Tiga Ruas Jalan Nasional di Cianjur Diserahkan ke Kabupaten, Jalan Lingkar Timur Jadi Jalan Nasional
Bandung | Rabu, 14 Januari 2026
PIFA, Bandung - Pemerintah Kabupaten (Pemkab) Cianjur, Jawa Barat, mencatat adanya perubahan status sejumlah ruas jalan. Tiga ruas jalan yang sebelumnya berstatus jalan nasional kini diserahkan pengelolaannya kepada Pemkab Cianjur, sementara satu ruas jalan kabupaten beralih menjadi jalan nasional.
Kepala Dinas Pekerjaan Umum dan Tata Ruang (PUTR) Cianjur, Eri Rihandiar, mengatakan tiga ruas jalan nasional yang kini menjadi kewenangan kabupaten yakni Jalan Arief Rahman Hakim, Jalan Prof Moh Yamin, dan Jalan Perintis Kemerdekaan.
Sementara itu, ruas Jalan Lingkar Timur yang menghubungkan Cianjur, Bandung, dan Sukabumi, yang sebelumnya merupakan jalan kabupaten, kini beralih status menjadi jalan nasional dan pengelolaannya diserahkan kepada pemerintah pusat.
“Saat ini status jalan nasional yang diserahkan dalam kondisi baik, termasuk jalan kabupaten Lingkar Timur dalam kondisi baik, namun membutuhkan perbaikan di sejumlah titik karena terdapat jalan berlubang dan bergelombang,” ujar Eri di Cianjur, Selasa.
Ia menjelaskan, pelimpahan tiga ruas jalan di kawasan perkotaan tersebut membuat panjang jalan berstatus milik kabupaten bertambah.
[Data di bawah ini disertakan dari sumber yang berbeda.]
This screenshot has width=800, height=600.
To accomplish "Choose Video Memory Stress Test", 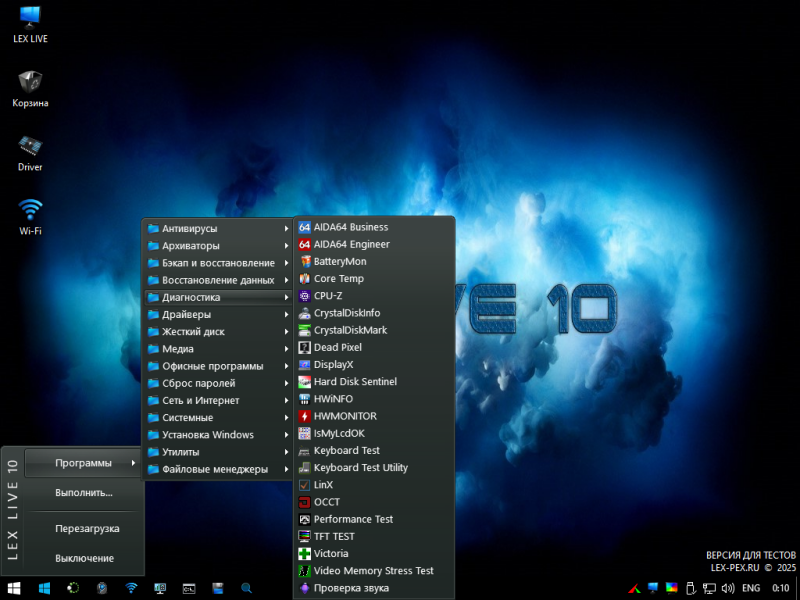I will (x=373, y=571).
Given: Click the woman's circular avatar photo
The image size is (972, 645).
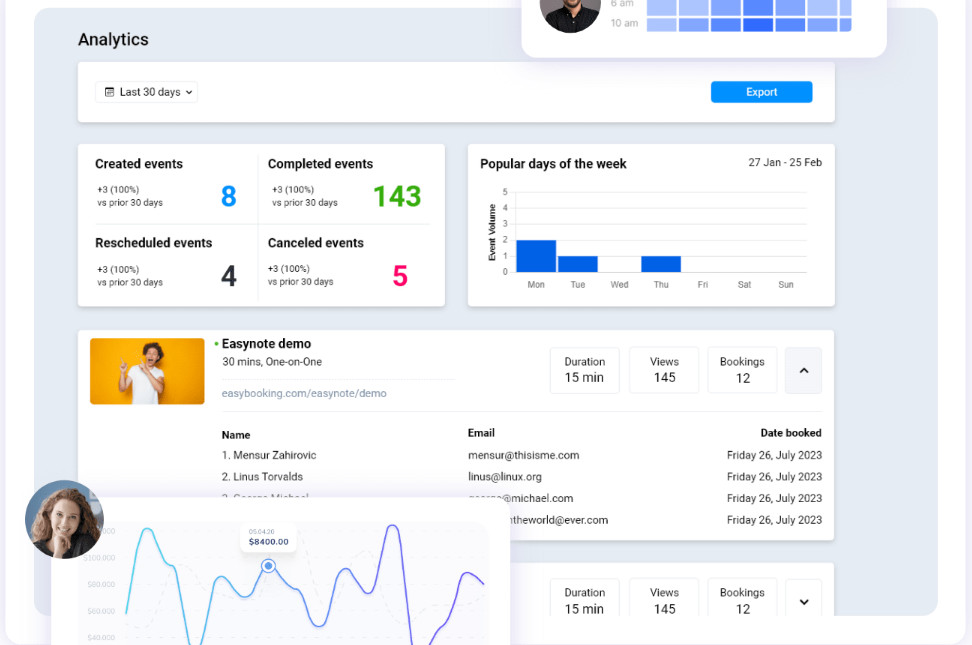Looking at the screenshot, I should (x=64, y=519).
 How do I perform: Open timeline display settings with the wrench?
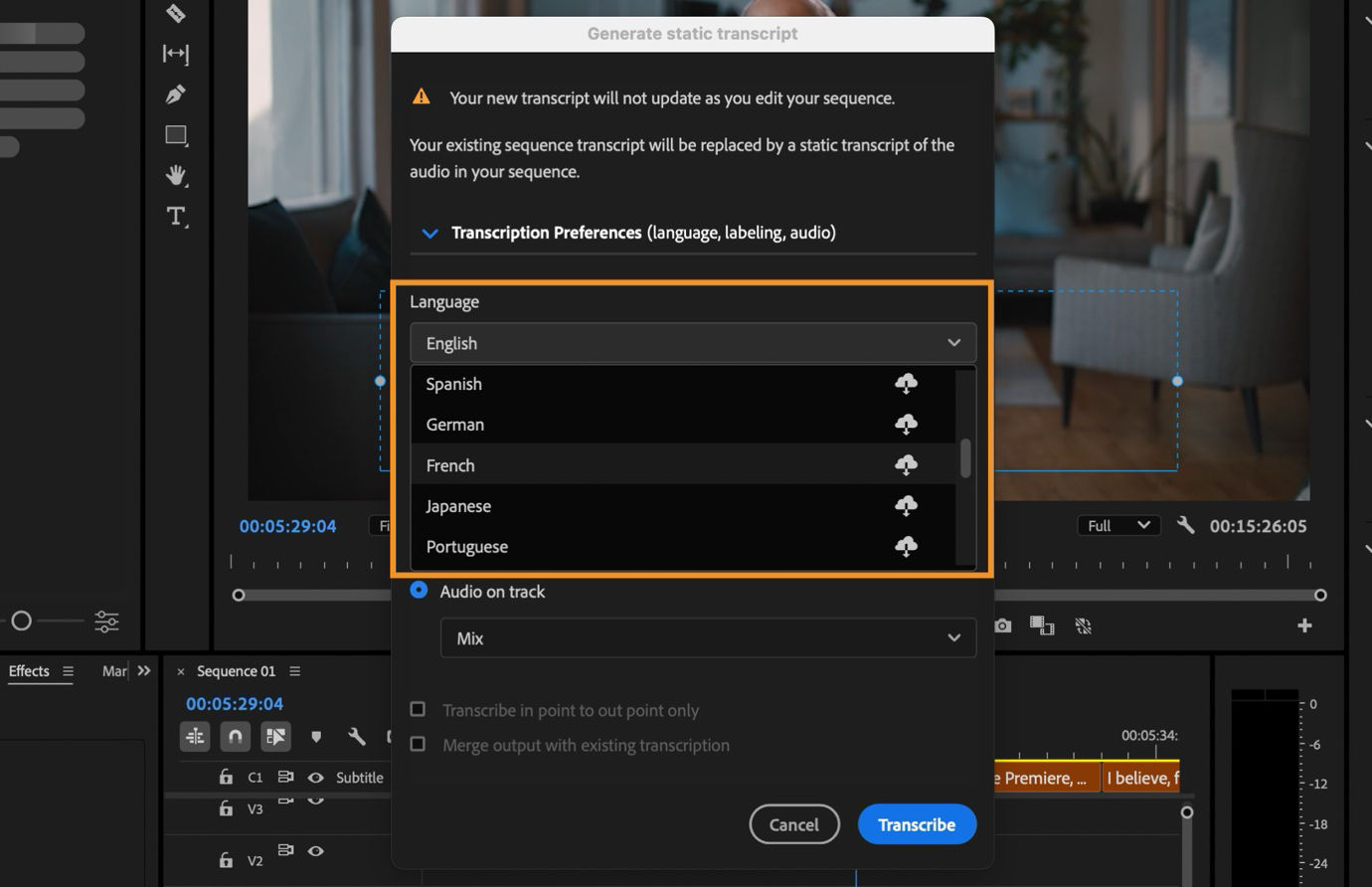click(355, 736)
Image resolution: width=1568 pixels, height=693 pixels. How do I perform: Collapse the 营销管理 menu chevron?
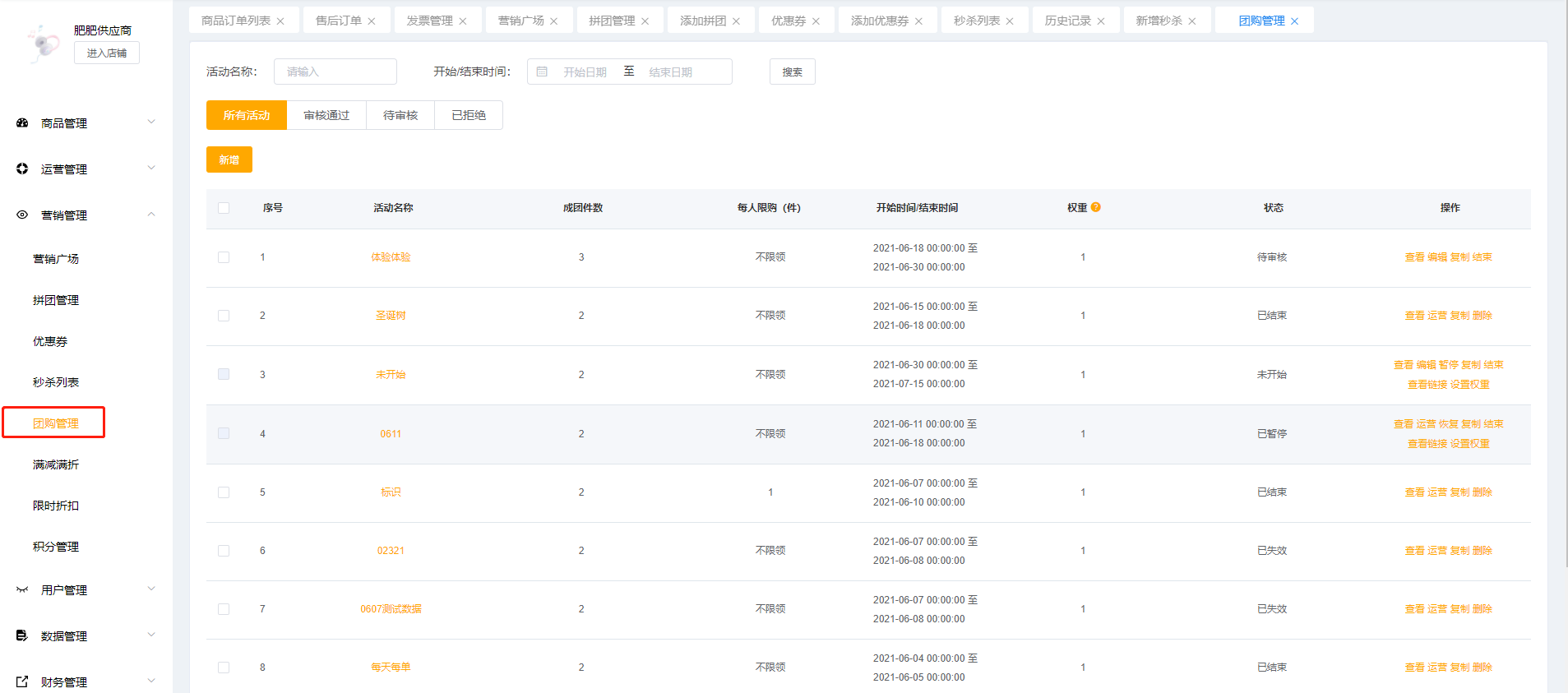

Di sisi lain, terjadi pengurangan jalan penghubung antar-kabupaten/kota yang berstatus jalan nasional.
“Seiring beralihnya status jalan tersebut, Pemkab Cianjur dapat lebih mudah melakukan penataan karena jalan milik kabupaten di wilayah perkotaan saling terhubung,” katanya.
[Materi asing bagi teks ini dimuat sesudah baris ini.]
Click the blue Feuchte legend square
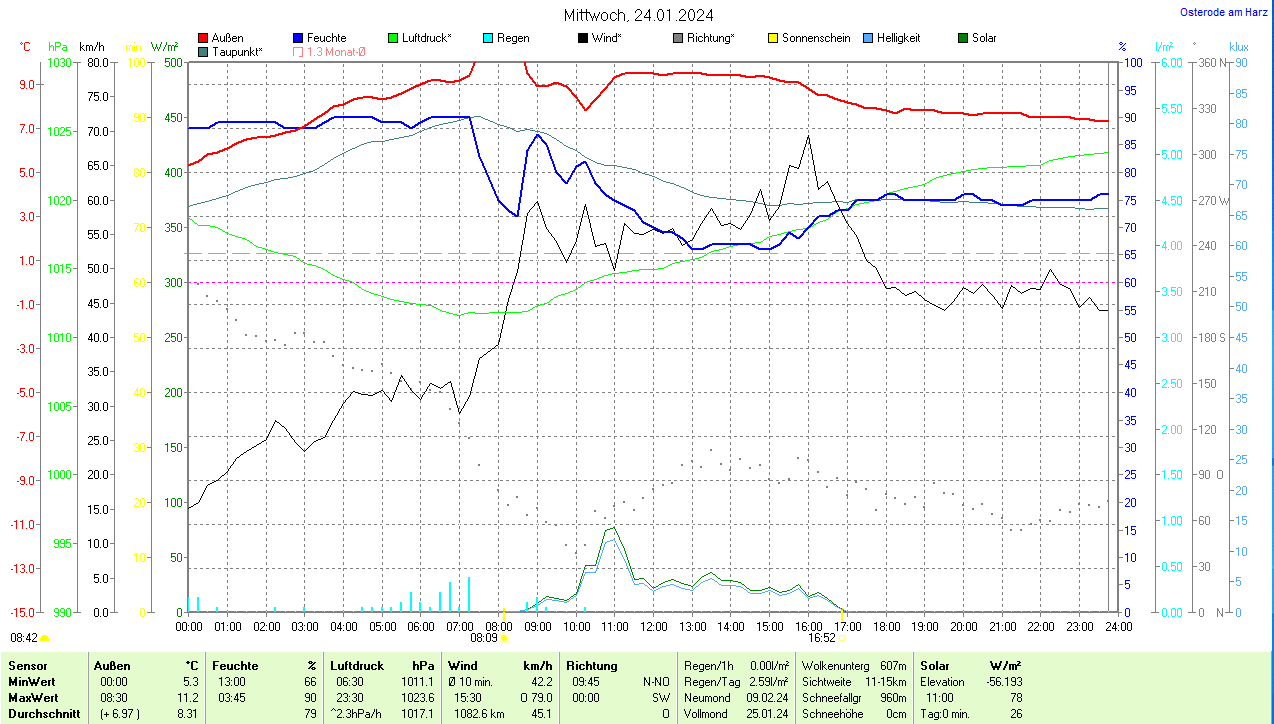The image size is (1274, 724). pos(298,38)
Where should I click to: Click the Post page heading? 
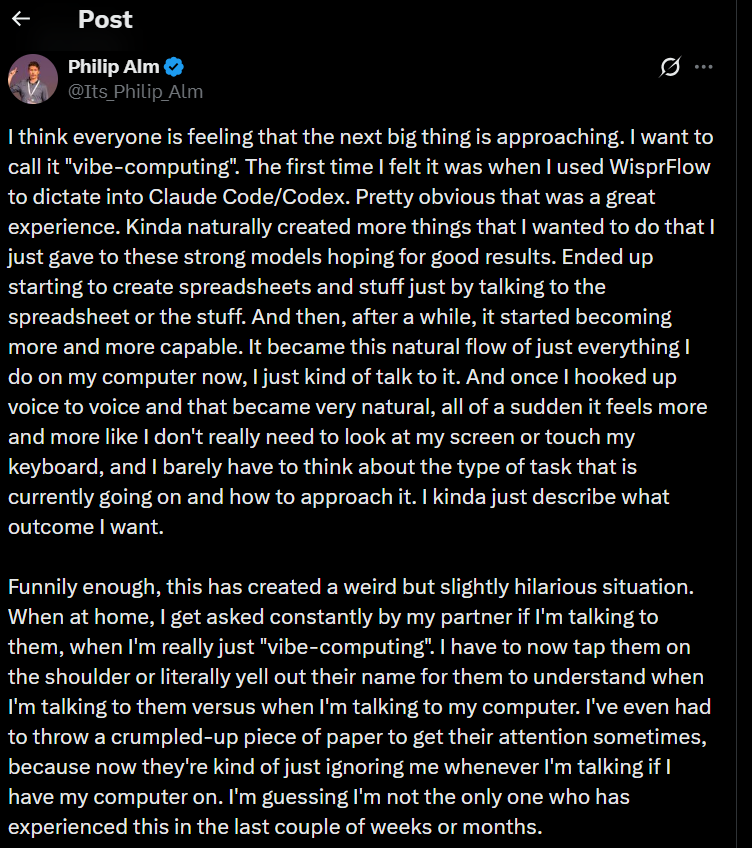click(x=105, y=19)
Meski demikian, Eri menegaskan bahwa setelah status jalan beralih, pemerintah daerah tidak bisa langsung melakukan perbaikan atau penataan. Pasalnya, masih diperlukan izin dari pemerintah pusat dengan prosedur yang cukup panjang.
Sambil menunggu proses perizinan tersebut, Pemkab Cianjur menganggarkan dana sebesar Rp2 miliar untuk penataan trotoar atau pedestrian bagi pejalan kaki sepanjang 200 meter. Penataan tersebut telah dilaksanakan di sepanjang Jalan Perintis Kemerdekaan.
“Dari anggaran Rp2 miliar itu termasuk berbagai perlengkapan penghias seperti lampu hias, pot bunga, dan fasilitas lainnya, sehingga nyaman dan aman dilalui pejalan kaki,” pungkasnya.